Hysteroscopic adhesiolysis is the treatment of choice for the management of intrauterine adhesions. When the adhesions are thin and filmy in nature, blunt dissection with the leading edge of the hysteroscope often is sufficient to achieve their lysis. Thicker adhesions must be divided with scissors, electrosurgical instruments, or with a fiberoptic laser. No one method appears to offer a distinct advantage over others.5 Adhesiolysis is usually performed as an outpatient procedure under general or epidural anesthesia. Office-based operative hysteroscopy using modern 3-mm multichannel instruments under local anesthesia is also possible, but proper patient selection is essential to success and to minimize operative complications.19,27
Restoration of normal anatomy (93%) and endometrial function (95%) generally can be achieved with hysteroscopic surgery.28 The likelihood of success relates to the appearance of the endometrium as observed with preoperative TVS and on the extent and character of the adhesions.12,29
In severe cases in which the uterine cavity has been obliterated or is very narrow and fibrotic, a number of adjuvant methods have been described that may improve results and minimize the risk of uterine perforation.30,31,32,33,34,35 Operative hysteroscopy can be performed under the control of simultaneous abdominal ultrasound31 or laparoscopy in efforts to better-define the correct plane for dissection.. Recently, use of a specially designed laparoscopic ultrasound probe, introduced through a 10-mm abdominal port, has been described to achieve the same purpose.33 Alternatively, pressure lavage with normal saline under ultrasound guidance may be used to effectively hydrodissect intrauterine adhesions that are not particularly dense or extensive.34 Effective lysis of intrauterine adhesions can also be accomplished with scissors or a balloon catheter under fluoroscopic control and local or intravenous anesthesia.35
Various adjuvant therapies designed to improve outcomes after intrauterine adhesiolysis have been described. However, such descriptions are largely limited to case series and few randomized controlled trials (RCT) have been conducted to assess their efficacy.

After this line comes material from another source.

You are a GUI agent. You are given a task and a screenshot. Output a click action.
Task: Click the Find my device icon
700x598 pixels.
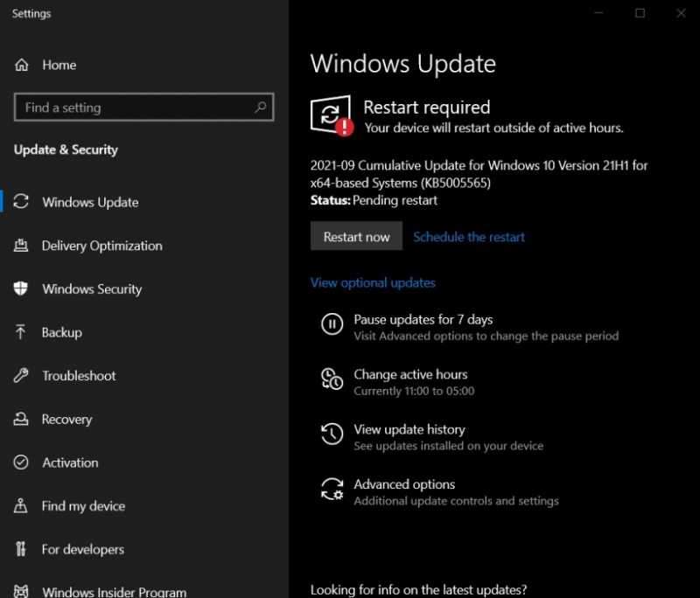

Vaginal misoprostol 200-mg has been advocated to soften the cervix before operative hysteroscopy and one recent RCT indicates that such treatment can eliminate the need for mechanical dilation and thereby reduce the risk of operative complications.36
To prevent recurrence of intrauterine adhesions after effective lysis, an 8-French pediatric Foley catheter with a 3-mL balloon can be inserted into the uterus and left in place for 7 to 10 after surgery.7,37
Although postoperative treatment with antibiotics for prevention of endometritis and exogenous estrogen supplementation to stimulate rapid endometrial regeneration are frequently used if efforts to improve outcomes, there is no objective evidence to demonstrate the effectiveness of these adjuvant treatments.37 Oral doxycycline 100-mg twice daily is commonly prescribed for the interval during which an intrauterine catheter is in place. Oral conjugated equine estrogens, 1.25 to 2.5 mg daily, are often prescribed for an interval of up to 30 days after surgery, in combination with oral medroxyprogesterone acetate, 10 mg daily, during the last 10 days of exogenous estrogen treatment.
Insertion of an intrauterine device (IUD) immediately after adhesiolysis has been used successfully to prevent recurrence of adhesions,7 but has fallen from favor in the United States in recent years.
After successful lysis of intrauterine adhesions, normal menstruation resumes in 78% to 92% of women; another 8% to 9% may have menses relatively light or short in duration (hypomenorrhea).38 The incidence of spontaneous abortion after lysis of intrauterine adhesions (15%–43%) is generally lower than that reported before treatment (24%– 87%).39,40 After hysteroscopic adhesiolysis, 69% of women achieve a successful pregnancy. The incidence of preterm delivery (2%), placenta previa (1%), stillbirth (1%), postpartum hemorrhage or retained placenta (4%) is generally low.39
Acute complications of operative hysteroscopy include uterine perforation, fluid overload, and hyponatremia, hemorrhage, infection, and death. Late-occurring complications of hysteroscopic surgery include recurrent adhesions and uterine rupture in a subsequent pregnancy.41,42
Postoperative diagnostic tests (HSG, SHG, or hysteroscopy) should be performed after 4 to 6 weeks to reevaluate the endometrial cavity and determine whether recurrence of intrauterine adhesions has occurred. This is especially true in the case of repeated pregnancy losses.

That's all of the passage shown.